*Exercise aim*:
When the line containing "is (1054, 713)." is found in the data below, copy it and each line after it through the line containing "Close the Kill", exactly and with no others.

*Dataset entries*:
####################

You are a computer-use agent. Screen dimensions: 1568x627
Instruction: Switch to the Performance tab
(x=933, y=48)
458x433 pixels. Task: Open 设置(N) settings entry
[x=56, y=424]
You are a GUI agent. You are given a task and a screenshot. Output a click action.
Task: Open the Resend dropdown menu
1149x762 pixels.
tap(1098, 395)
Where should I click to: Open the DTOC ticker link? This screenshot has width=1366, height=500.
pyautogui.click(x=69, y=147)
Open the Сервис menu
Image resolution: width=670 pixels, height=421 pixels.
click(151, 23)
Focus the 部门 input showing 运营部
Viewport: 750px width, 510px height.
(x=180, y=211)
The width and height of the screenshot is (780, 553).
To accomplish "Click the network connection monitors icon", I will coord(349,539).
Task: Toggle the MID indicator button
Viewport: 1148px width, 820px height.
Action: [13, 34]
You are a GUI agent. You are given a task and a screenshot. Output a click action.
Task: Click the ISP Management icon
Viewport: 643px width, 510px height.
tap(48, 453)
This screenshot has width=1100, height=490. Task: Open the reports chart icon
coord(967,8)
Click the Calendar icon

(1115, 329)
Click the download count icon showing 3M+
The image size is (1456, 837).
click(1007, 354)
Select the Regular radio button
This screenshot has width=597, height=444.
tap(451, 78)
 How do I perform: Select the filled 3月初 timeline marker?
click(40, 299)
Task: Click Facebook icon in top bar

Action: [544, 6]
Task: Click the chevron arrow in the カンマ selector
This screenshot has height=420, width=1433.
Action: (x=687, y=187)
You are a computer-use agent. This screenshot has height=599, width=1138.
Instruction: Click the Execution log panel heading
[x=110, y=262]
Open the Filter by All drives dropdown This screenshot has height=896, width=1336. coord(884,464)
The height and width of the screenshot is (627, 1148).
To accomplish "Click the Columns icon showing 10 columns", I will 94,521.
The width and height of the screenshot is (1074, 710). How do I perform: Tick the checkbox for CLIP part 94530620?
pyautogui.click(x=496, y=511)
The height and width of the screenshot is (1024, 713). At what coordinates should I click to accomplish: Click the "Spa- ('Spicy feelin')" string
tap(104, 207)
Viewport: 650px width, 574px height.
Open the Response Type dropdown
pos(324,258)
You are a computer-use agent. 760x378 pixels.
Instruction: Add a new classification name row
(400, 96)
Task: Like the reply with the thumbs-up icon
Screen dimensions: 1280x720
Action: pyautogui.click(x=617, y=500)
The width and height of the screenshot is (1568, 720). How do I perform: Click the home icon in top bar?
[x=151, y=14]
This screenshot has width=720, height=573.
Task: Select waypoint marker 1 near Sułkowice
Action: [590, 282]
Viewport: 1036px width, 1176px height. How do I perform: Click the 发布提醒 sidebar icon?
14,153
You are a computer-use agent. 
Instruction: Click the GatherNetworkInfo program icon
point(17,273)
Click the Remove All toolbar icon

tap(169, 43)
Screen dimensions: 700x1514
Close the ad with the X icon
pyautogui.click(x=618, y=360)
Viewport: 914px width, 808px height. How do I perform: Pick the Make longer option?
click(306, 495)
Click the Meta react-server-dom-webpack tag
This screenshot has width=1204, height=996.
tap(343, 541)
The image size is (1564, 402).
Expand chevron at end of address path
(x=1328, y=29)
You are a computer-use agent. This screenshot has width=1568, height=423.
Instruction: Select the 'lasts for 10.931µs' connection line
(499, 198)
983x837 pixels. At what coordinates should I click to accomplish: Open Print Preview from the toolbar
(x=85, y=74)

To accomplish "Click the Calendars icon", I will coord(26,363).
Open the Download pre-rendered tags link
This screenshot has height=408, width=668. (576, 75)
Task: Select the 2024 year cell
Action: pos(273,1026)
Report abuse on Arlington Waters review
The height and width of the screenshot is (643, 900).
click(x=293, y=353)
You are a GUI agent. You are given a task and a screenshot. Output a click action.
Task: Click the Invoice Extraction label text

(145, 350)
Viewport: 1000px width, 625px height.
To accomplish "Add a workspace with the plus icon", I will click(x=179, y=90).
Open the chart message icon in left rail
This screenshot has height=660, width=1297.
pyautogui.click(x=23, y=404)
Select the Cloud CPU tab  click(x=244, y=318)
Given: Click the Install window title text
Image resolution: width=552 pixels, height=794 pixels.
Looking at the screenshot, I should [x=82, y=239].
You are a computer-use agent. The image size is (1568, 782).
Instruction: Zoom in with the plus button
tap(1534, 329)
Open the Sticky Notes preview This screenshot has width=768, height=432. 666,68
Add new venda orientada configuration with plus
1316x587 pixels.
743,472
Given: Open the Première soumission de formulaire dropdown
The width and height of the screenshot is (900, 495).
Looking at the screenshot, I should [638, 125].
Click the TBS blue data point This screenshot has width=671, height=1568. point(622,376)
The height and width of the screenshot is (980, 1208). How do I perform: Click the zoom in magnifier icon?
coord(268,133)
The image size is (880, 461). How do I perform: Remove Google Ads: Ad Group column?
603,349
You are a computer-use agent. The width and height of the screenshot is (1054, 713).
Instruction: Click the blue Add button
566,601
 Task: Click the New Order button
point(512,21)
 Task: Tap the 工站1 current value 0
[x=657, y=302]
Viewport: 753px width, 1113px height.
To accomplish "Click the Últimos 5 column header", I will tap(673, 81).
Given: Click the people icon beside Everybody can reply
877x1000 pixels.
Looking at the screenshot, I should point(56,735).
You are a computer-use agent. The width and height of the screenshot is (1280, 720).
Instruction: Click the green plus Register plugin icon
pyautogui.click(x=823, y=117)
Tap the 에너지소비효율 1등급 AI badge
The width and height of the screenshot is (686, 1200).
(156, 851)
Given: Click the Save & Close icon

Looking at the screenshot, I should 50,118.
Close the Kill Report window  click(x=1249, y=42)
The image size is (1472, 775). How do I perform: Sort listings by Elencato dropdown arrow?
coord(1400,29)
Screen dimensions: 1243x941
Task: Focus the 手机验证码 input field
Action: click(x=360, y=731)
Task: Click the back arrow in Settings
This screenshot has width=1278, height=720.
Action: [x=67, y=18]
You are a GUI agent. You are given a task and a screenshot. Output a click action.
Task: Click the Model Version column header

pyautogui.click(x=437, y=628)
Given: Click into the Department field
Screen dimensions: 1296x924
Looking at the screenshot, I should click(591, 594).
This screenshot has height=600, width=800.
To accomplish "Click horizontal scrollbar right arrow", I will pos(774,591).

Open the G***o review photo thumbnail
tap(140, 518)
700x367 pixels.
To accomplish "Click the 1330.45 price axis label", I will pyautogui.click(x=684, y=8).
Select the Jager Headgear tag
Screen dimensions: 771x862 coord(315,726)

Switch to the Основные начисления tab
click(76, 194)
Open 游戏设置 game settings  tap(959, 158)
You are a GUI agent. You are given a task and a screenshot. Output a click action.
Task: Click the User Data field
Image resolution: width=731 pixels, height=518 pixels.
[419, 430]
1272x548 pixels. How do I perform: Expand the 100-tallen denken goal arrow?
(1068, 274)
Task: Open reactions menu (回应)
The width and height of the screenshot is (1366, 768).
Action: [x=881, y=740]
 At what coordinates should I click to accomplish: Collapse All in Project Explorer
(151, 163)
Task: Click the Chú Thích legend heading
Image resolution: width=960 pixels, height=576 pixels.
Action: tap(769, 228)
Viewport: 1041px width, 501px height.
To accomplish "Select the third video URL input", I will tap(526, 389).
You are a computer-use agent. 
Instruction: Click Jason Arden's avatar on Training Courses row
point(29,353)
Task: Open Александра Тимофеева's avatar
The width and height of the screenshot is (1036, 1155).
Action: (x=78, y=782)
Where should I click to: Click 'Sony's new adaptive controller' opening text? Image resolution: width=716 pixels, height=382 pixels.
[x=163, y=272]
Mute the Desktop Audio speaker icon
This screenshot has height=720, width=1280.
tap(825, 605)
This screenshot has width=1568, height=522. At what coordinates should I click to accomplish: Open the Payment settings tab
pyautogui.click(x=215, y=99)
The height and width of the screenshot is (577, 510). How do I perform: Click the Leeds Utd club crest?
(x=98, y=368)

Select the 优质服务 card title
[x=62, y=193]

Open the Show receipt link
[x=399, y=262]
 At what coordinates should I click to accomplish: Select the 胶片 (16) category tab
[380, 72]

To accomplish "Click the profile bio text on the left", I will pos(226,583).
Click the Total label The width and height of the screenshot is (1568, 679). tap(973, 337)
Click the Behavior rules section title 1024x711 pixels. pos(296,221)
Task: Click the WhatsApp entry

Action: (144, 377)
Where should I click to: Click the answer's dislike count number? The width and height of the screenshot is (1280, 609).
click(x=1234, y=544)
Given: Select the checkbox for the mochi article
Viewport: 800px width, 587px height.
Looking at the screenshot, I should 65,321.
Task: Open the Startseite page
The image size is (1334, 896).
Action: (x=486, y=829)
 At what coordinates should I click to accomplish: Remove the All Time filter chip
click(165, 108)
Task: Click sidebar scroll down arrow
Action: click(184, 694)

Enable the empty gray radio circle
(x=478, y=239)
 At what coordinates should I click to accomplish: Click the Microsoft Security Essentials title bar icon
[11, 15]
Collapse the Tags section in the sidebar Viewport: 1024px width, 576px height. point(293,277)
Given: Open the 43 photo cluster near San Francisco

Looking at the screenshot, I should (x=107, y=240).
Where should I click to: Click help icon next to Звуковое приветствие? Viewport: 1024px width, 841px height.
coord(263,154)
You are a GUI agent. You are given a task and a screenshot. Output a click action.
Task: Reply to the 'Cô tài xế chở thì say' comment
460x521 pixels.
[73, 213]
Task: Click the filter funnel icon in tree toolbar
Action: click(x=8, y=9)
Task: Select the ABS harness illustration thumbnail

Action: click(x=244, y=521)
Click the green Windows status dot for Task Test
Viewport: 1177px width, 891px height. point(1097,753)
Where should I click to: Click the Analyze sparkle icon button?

####################

*Answer section*:
You are a computer-use agent. The width and height of the screenshot is (1054, 713).
Instruction: Click the blue Add button
566,601
 Task: Click the New Order button
point(512,21)
 Task: Tap the 工站1 current value 0
[x=657, y=302]
Viewport: 753px width, 1113px height.
To accomplish "Click the Últimos 5 column header", I will tap(673, 81).
Given: Click the people icon beside Everybody can reply
877x1000 pixels.
Looking at the screenshot, I should point(56,735).
You are a computer-use agent. The width and height of the screenshot is (1280, 720).
Instruction: Click the green plus Register plugin icon
pyautogui.click(x=823, y=117)
Tap the 에너지소비효율 1등급 AI badge
The width and height of the screenshot is (686, 1200).
(156, 851)
Given: Click the Save & Close icon

Looking at the screenshot, I should 50,118.
Close the Kill Report window  click(x=1249, y=42)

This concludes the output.